Trail closures hit Boulder hiking community hard

By Gloria Dickie

When flood waters ripped through Boulder’s open space in mid-September, lacerating the landscape, pockmarking pathways and gashing open gulches, 28-year-old Boulder resident Kyle Green* couldn’t stay away.

An avid hiker bent on getting his weekly fix, Green managed to wait exactly seven days before venturing back into the great outdoors to assess nature’s toll on his wild playground, nonplussed by public warnings, flimsy barriers and ravaged roads.
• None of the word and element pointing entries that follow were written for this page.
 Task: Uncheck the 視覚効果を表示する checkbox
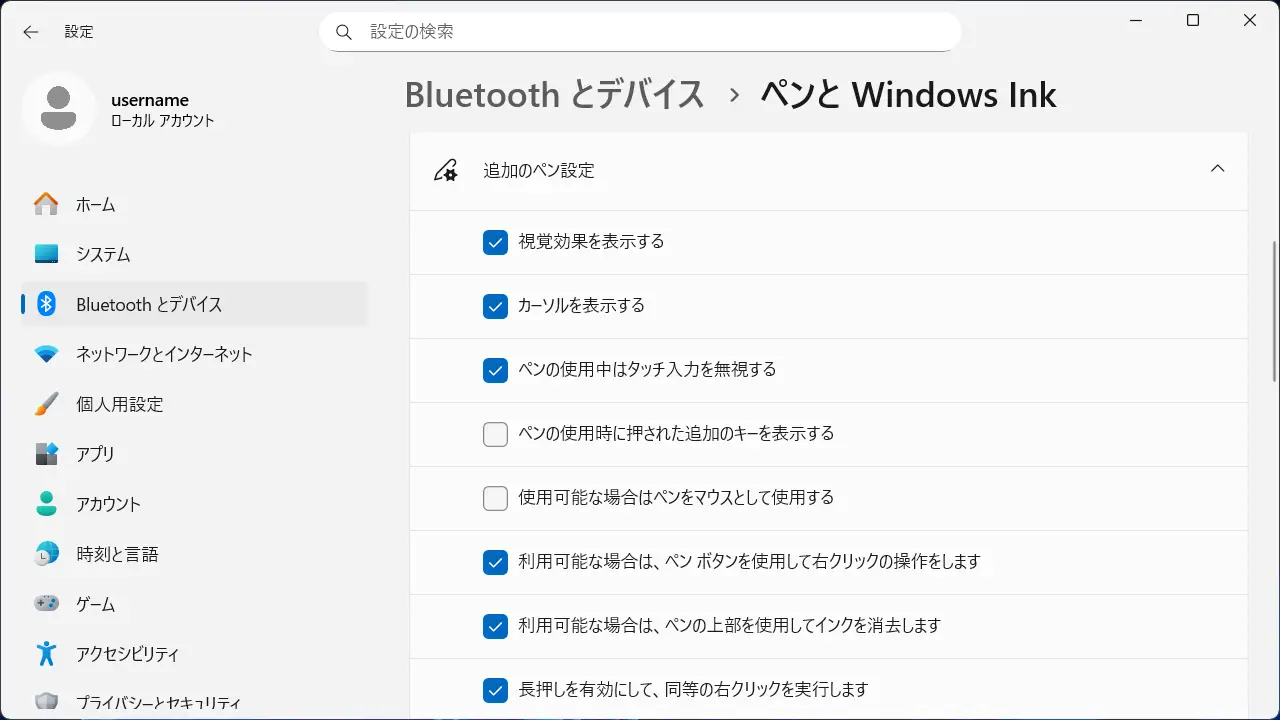495,242
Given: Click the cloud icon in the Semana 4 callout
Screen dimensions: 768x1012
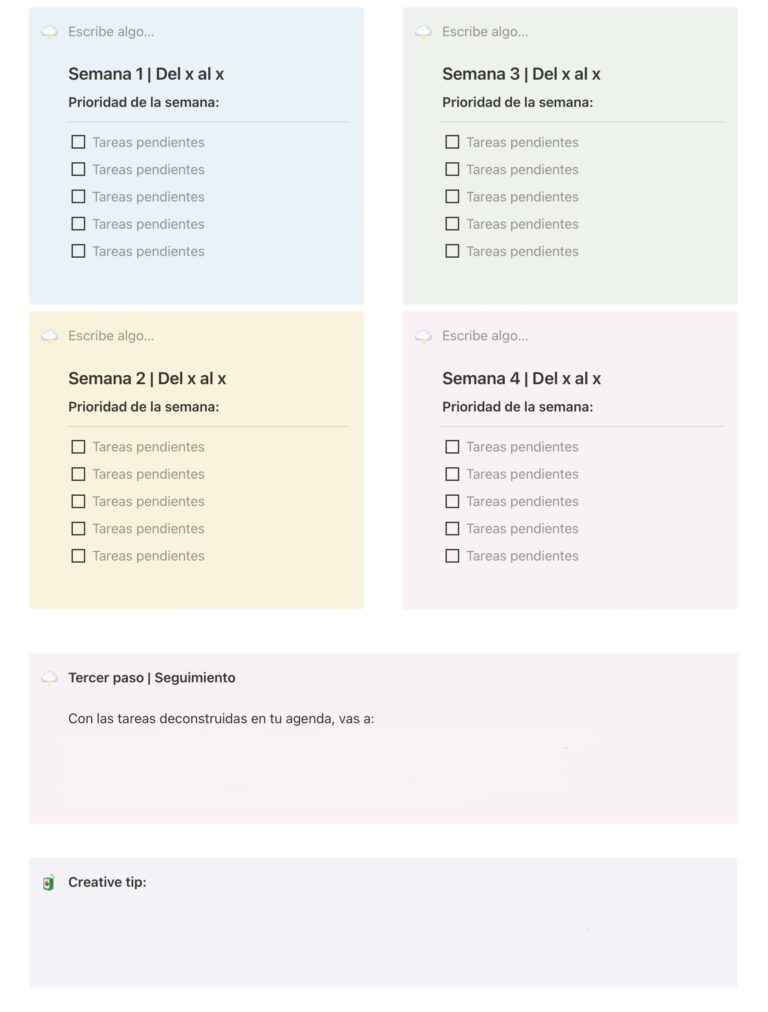Looking at the screenshot, I should (423, 337).
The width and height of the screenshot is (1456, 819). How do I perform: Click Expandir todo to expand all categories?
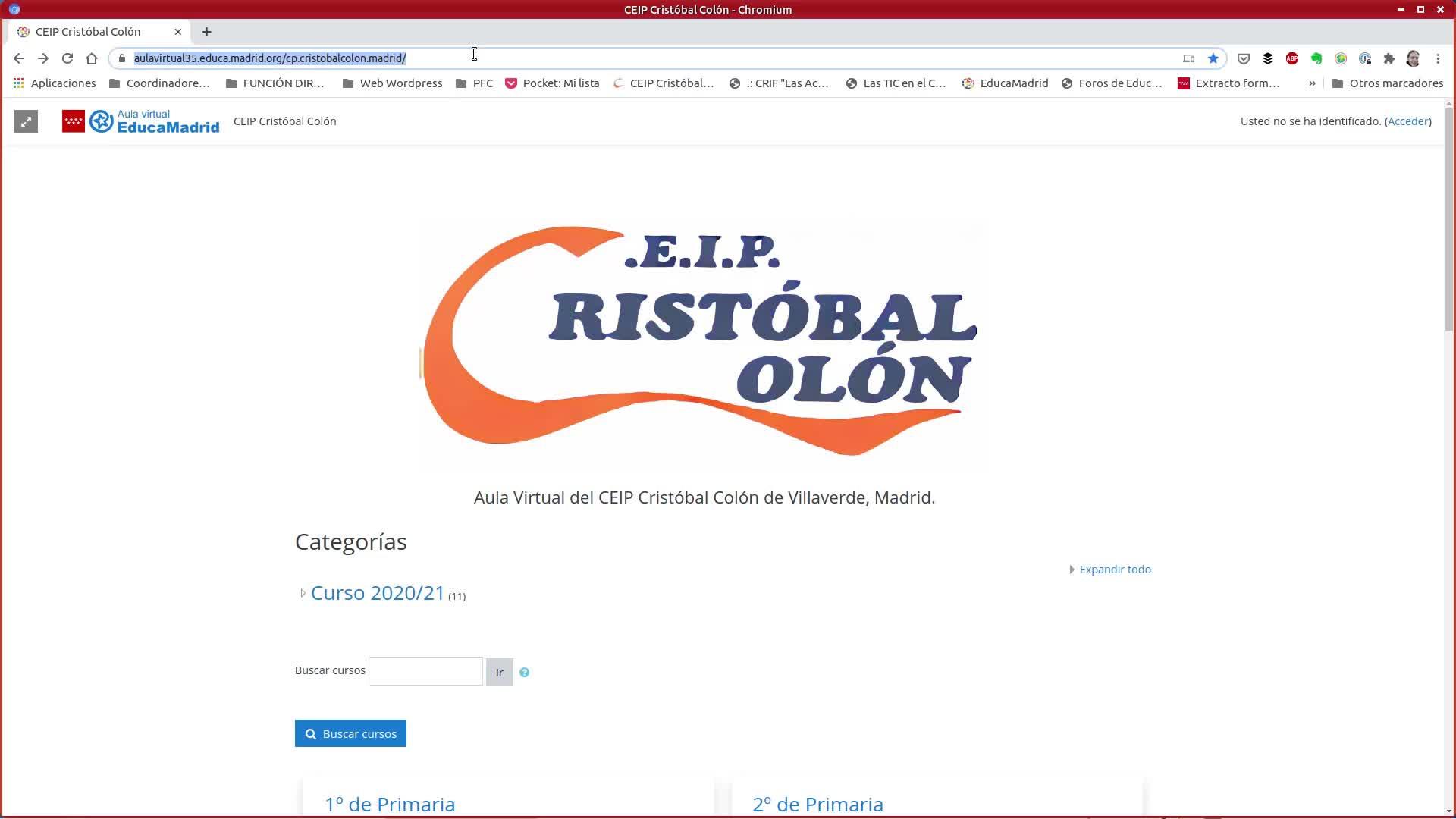coord(1114,570)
“I saw the destruction in the city, and I wanted to see what it looked like in a natural setting,” Green explained.

According to the City of Boulder’s Open Space & Mountain Parks rangers, he wasn’t alone. Between Sept. 11 and Oct. 21, 2013, rangers issued a total of 43 citations for trespassing — more than one a day. Fines ranged from $100 for walking on Bluebell Road to $325 for climbing the Third Flatiron.

Joe Reale, OSMP’s ranger supervisor, said most hikers were aware of the closure and many admitted to climbing over or pulling down barriers. Such actions have highlighted a growing divide in public opinion on trail closures, with citizens lamenting the closures at public council meetings, and others turning to the Internet to voice their opinions through Facebook groups like OPEN OSMP.

“I don’t believe all the OSMP closures were completely justified,” Robert Gibbons*, an engineer for the National Oceanic and Atmospheric Administration and hiking enthusiast, said. “My stance is that open space is nature — there is inherent risk that we should all be aware of in an ever-changing landscape.”

But Green, who has since hiked the trails meandering through Bear Canyon, Bear Peak, NCAR, Mesa and Chautauqua twice, expressed concern about the safety of Boulder’s open space.

“I saw more mudslides than I’ve ever seen before,” he said. “At times the water dug so deeply into the ground that it exposed electrical wires.”

During one of his hikes through Bear Canyon, Green observed foot-deep mudslides that had overtaken the trail “every 50 feet.”

“Larger mudslides left up to four feet of mud on the trail and destroyed entire sections of trees around the creek,” he recalled. “The creek bed itself was unrecognizable.”

When the trail turned to cross the creek, Green admitted defeat.

“That entire section was washed out for 15 feet. I got across but soon realized I would be completely unable to get to the top of the mountain safely, and turned around.”

Others weren’t so lucky.

On the evening of Oct. 2, 22-year-old Joshua Selden set out from his home in Boulder to hike the Royal Arch Trail under the cover of darkness. With no flashlight in hand, no warm clothing, and no food or water, Selden soon found himself in a severely washed-out portion of the trail, loose boulders at every turn. It was then Selden plunked himself down and waited for sunrise. But as temperatures dropped in the lower montane forest, Selden began to rethink his plan. Facing exposure and hunger, he dialed 9-1-1 shortly before dawn.IMG_5588

Within five minutes OSMP rangers, Rocky Mountain Rescuers, the Boulder County’s Sheriff Office, AMR Ambulance Company and the Boulder Fire Department had converged on the scene. Forty minutes later, they located the lost youth and escorted him down to Bluebell Shelter. Selden’s case is currently set for arraignment on Nov. 19.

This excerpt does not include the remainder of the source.